Expressing concern about the controversy over Justice Sandil Kissoon’s order that the Environmental Protection Agency (EPA) must enforce Esso Exploration and Production Guyana Limited (EEPGL) provision of adequate insurance and unlimited financial guarantees to finance the clean-up of an oil spill, the PSC referred to Attorney General Anil Nandlall’s position that “the Government’s developmental agenda is inexplicably bound to the revenues and economic activities generated from and by the oil and gas sector”.

Through the EPA and ExxonMobil’s appeals against the judgement of Justice Kissoon, the PSC said it was looking forward to the legal issues being clarified and having an amicable resolution.

The PSC claimed that since the discovery and production of oil four years, the lives of “each and every” Guyanese have been impacted by significant infrastructure and transformative developments. The construction of the new Demerara Harbour Bridge and the Gas to Energy Project are in their very early stages.

That business organisation referred to capital investments made by Exxon and its partners, amounting to date, of US$20 billion in the Stabroek Block and committed investments amounting to some US$45 billion. “We have already begun to benefit hugely from these investments which are projected to exceed some US$200 billion over their lifetime,” the PSC added. According to that apex private sector body, thousands of small and medium scale businesses have been created/developed in Guyana over the past few years and are finally gaining a foot hold in a thriving and dynamic economy, and substantial road and bridge capital works of highways extending across the length and breath of Guyana, opening up the massive potential for agricultural and mining development and transportation of goods and services.

Critics of the government and the oil sector have repeatedly said they are hard-pressed to see the trickle down effect of the oil economy on the broad masses of Guyanese.

According to the PSC, the massive capital investments and Foreign Direct Investment have seen an unprecedent demand of unskilled, skilled and technical labour resulting in significant increases in salaries in the Private Sector alone. The PSC said four years ago, unskilled labourers earned GY$3,000 to GY$4,000 per day; today but today they earn between GY$8,000 to GY$10,000. “This significant increase in wages is replete in all spheres of employment across Guyana as a result of the Oil & Gas Sector,” the PSC said.  However, local home builders are crying out at the increased cost of construction due to a huge spike in materials such as sand and cement and high labour costs.
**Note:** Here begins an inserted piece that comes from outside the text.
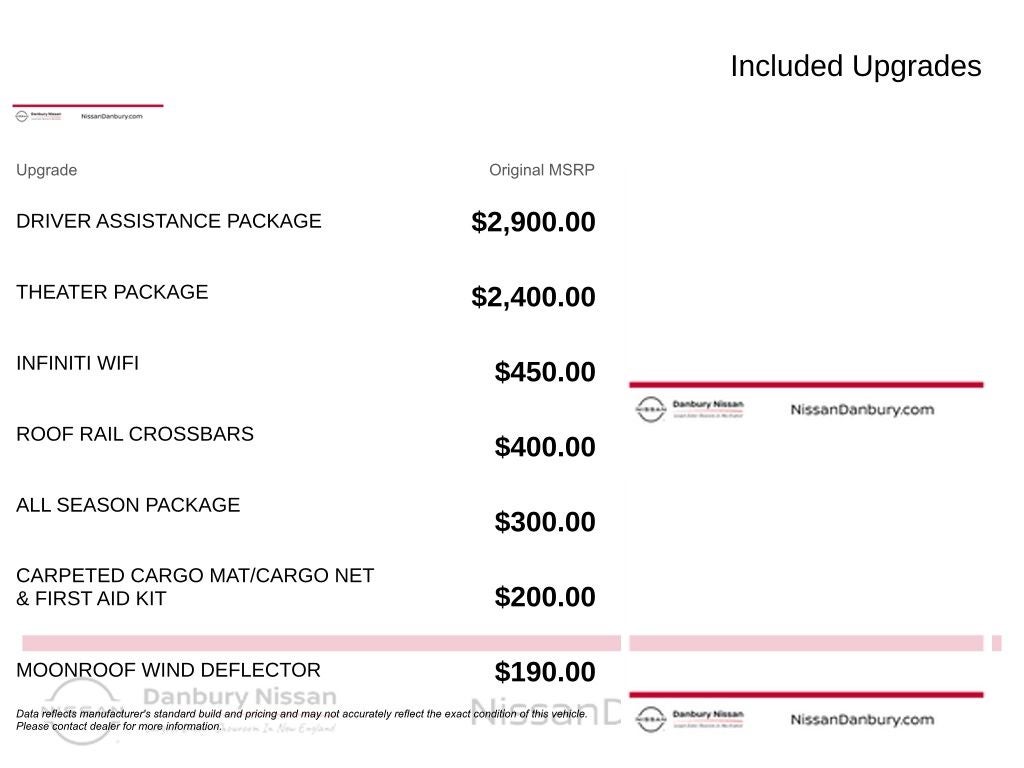Open the NissanDanbury.com link in the bottom-right banner
Viewport: 1024px width, 768px height.
coord(862,719)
The PSC seemed comforted by assurances that the chance of a well blow-out is very rare and that ExxonMobil, Hess and CNOOC have agreed to seek affiliate guarantees and provide financial resources committed to meeting their obligations, should there be such an occurrence.

ExxonMobil and its co-venturers could lose at least US$350 million monthly in revenues if the Court of Appeal does not later this month suspend High Court orders that require the Environmental Protection Agency (EPA) to enforce insurance and unlimited financial guarantees and the companies fails to secure them.

The EEPGL parent company said it has subscribed to a capping stack to reach and seal a blown-out well in just over five days and the company has already obtained US$600 million in insurance, local affiliates have US$18 billion to US$19 billion of financial assets in Guyana and US$2 billion in financial guarantees by affiliates of the local companies to finance the cost of an estimated clean up.

ExxonMobil and the EPA have not only appealed Justice Kissoon’s decision but has asked the Court of Appeal to grant a stay of the High Court’s orders pending the outcome of the appeal. If the stay is not granted and ultimately the applicants, Fred Collins Godfrey Whyte win their appeals, the companies would have to comply or suspend operations at Liza 1.